Use Streamlit and LlamaParse to Chat with PDF
To chat with a PDF document, we'll use LlamaParse to parse contents, LlamaIndex to create a vector index representation, and OpenAI to store/retrieve the vector embeddings. The OpenAI integration is transparent to the user - you just need to provide an OpenAI API key, which will be used by LlamaIndex automatically in the background. We'll wrap the whole interaction in a Streamlit web application for ease of development and deployment. Here's my streamlit_app.py
file describing the entire flow; you can find the complete source code on GitHub.
import os, tempfile, streamlit as st
from llama_index.core import VectorStoreIndex
from llama_parse import LlamaParse
# Streamlit app config
st.subheader("Ask Llama")
with st.sidebar:
openai_api_key = st.text_input("OpenAI API key", type="password")
llama_cloud_api_key = st.text_input("LlamaCloud API key", type="password")
source_doc = st.file_uploader("Source document", type="pdf")
col1, col2 = st.columns([4,1])
query = col1.text_input("Query", label_visibility="collapsed")
# Session state initialization for documents and retrievers
if "loaded_doc" not in st.session_state or "query_engine" not in st.session_state:
st.session_state.loaded_doc = None
st.session_state.query_engine = None
submit = col2.button("Submit")
# If the "Submit" button is clicked
if submit:
if not openai_api_key.strip() or not llama_cloud_api_key.strip() or not query.strip():
st.error("Please provide the missing fields.")
elif not source_doc:
st.error("Please upload the source document.")
else:
with st.spinner("Please wait..."):
# Set API key environment variables
os.environ["OPENAI_API_KEY"] = openai_api_key
os.environ["LLAMA_CLOUD_API_KEY"] = llama_cloud_api_key
# Check if document has already been uploaded
if st.session_state.loaded_doc != source_doc:
try:
# Initialize parser with markdown output (alternative: text)
parser = LlamaParse(language="en", result_type="markdown")
# Save uploaded file temporarily to disk, parse uploaded file, delete temp file
with tempfile.NamedTemporaryFile(delete=False, suffix=".pdf") as tmp_file:
tmp_file.write(source_doc.read())
documents = parser.load_data(tmp_file.name)
os.remove(tmp_file.name)
# Create a vector store index for uploaded file
index = VectorStoreIndex.from_documents(documents)
st.session_state.query_engine = index.as_query_engine()
# Store the uploaded file in session state to prevent reloading
st.session_state.loaded_doc = source_doc
except Exception as e:
st.error(f"An error occurred: {e}")
try:
response = st.session_state.query_engine.query(query)
st.success(response)
except Exception as e:
st.error(f"An error occurred: {e}")
Deploy the Streamlit App on Railway
Let's deploy the Streamlit app on Railway, a modern app hosting platform. If you don't already have an account, sign up using GitHub, and click Authorize Railway App
when redirected. Review and agree to Railway's Terms of Service and Fair Use Policy if prompted. Launch the Llama-Index one-click starter template (or click the button below) to deploy it instantly on Railway.
Review the settings and click Deploy
; the deployment will kick off immediately. This template deploys multiple apps - you can see the details in the template.
Once the deployment completes, the Streamlit apps will be available at default xxx.up.railway.app
domains - launch the respective URLs to access the web interfaces. If you are interested in setting up a custom domain, I covered it at length in a previous post - see the final section here.

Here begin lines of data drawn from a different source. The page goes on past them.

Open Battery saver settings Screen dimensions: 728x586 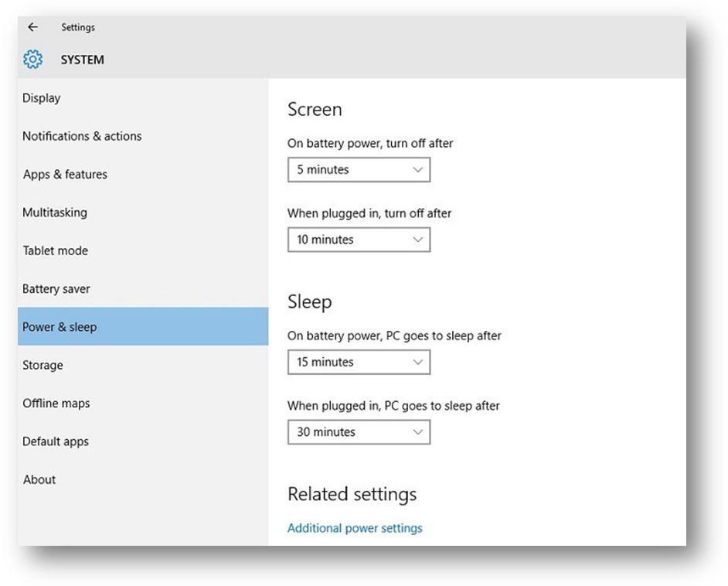56,288
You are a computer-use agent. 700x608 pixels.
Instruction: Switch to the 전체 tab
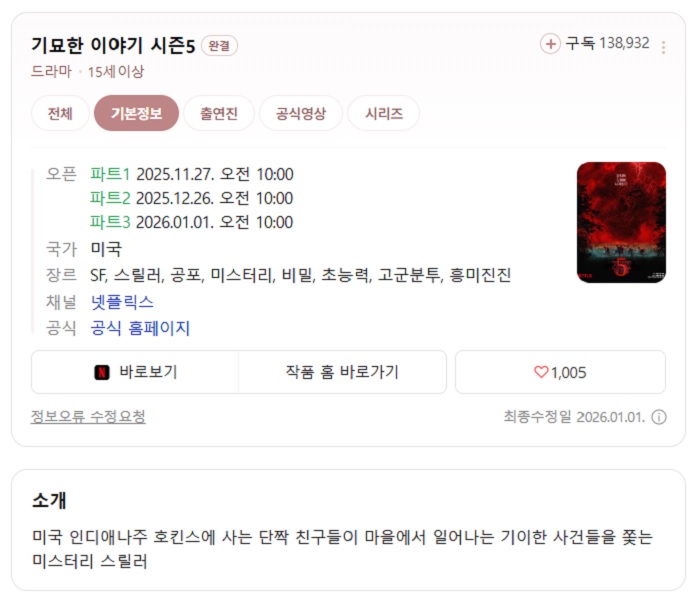60,113
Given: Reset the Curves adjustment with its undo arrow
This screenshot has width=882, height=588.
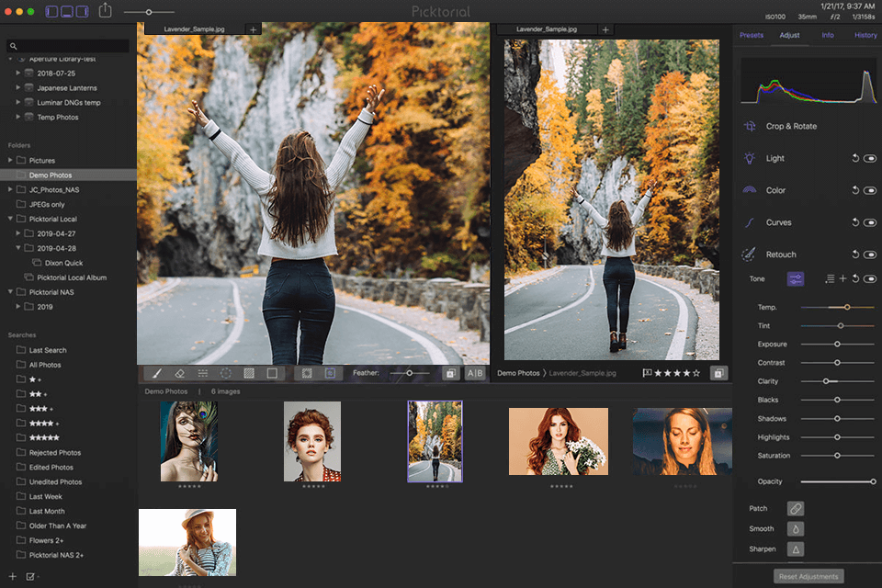Looking at the screenshot, I should click(x=854, y=222).
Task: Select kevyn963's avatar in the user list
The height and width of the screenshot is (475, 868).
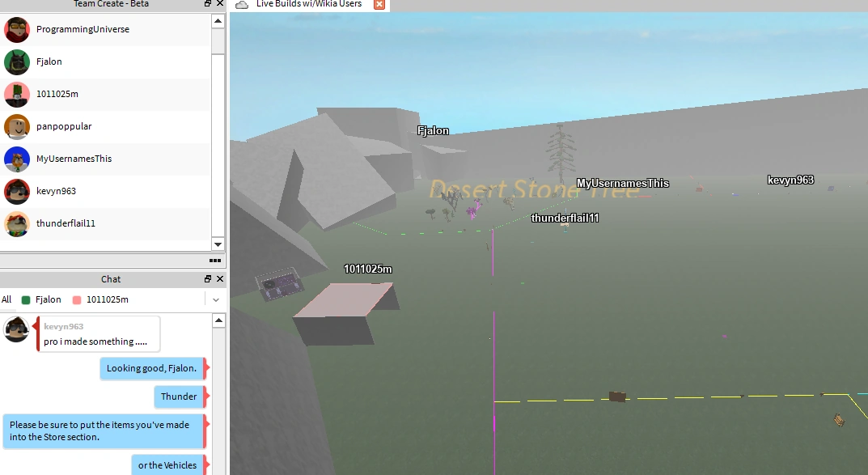Action: point(17,192)
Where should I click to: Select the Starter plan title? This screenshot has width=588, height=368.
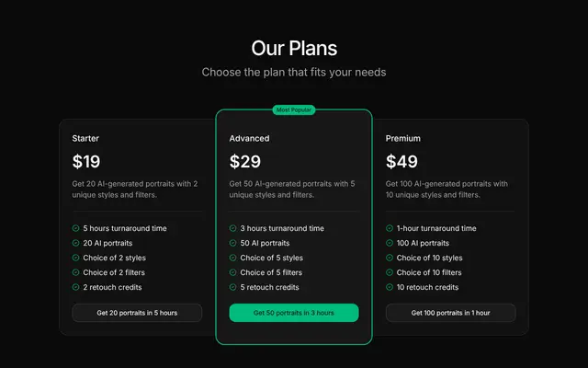[x=85, y=139]
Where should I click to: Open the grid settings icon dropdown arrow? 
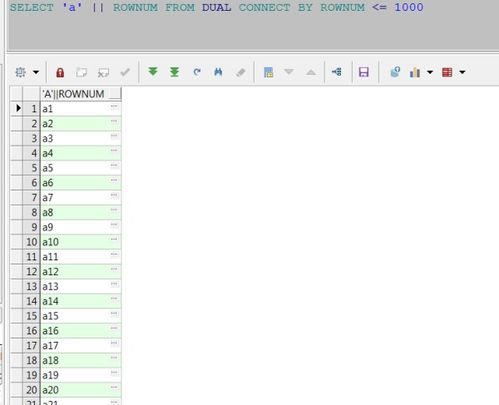click(x=36, y=72)
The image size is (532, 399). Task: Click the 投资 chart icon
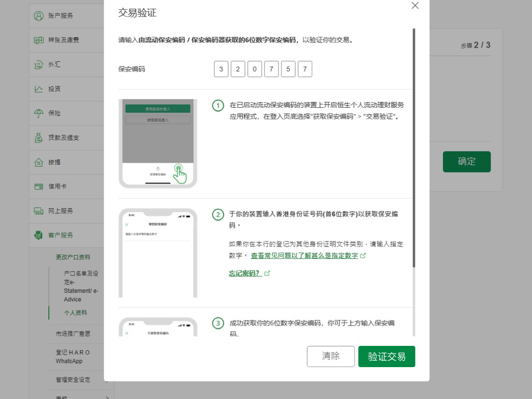coord(39,89)
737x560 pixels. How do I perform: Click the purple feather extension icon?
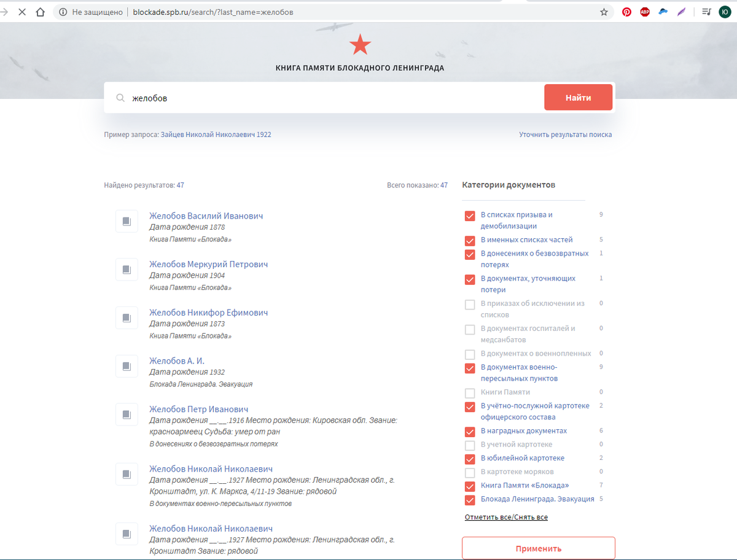coord(681,12)
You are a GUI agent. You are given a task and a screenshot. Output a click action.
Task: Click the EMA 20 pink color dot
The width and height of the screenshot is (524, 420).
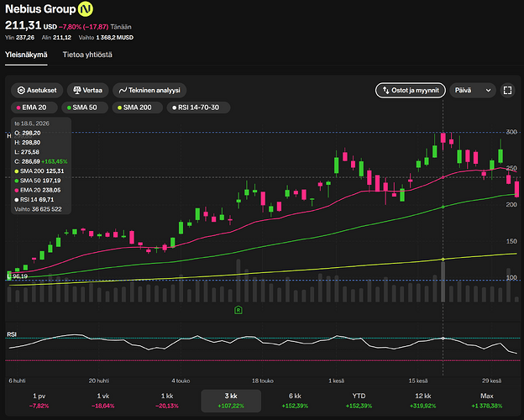tap(18, 108)
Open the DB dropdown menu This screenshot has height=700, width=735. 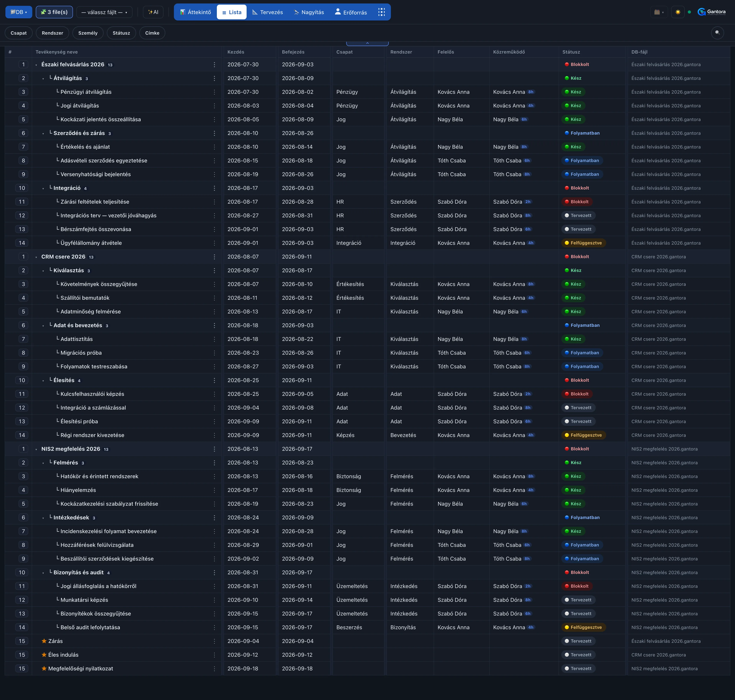(19, 12)
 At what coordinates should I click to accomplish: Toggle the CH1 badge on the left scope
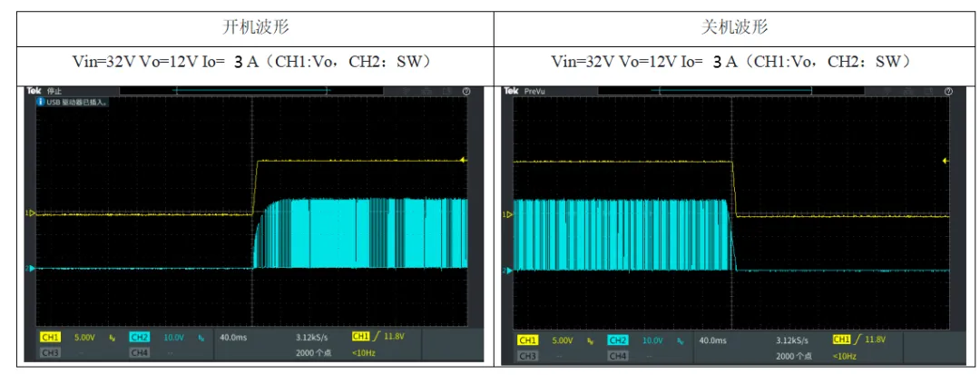51,337
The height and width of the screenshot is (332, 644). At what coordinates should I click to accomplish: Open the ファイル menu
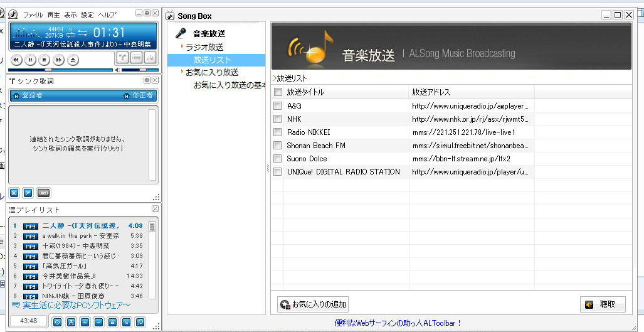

When the Streamlit app is ready, provide the OpenAI and LlamaCloud API keys, upload the source document, and ask away! In the example below, I uploaded Alphabet's latest quarterly earnings report, and asked for specific information from the filing.
As you can see from the source document (snippet) below, the information retrieved is indeed accurate. Upload different PDF documents, and enjoy your very own "Chat with PDF" capability!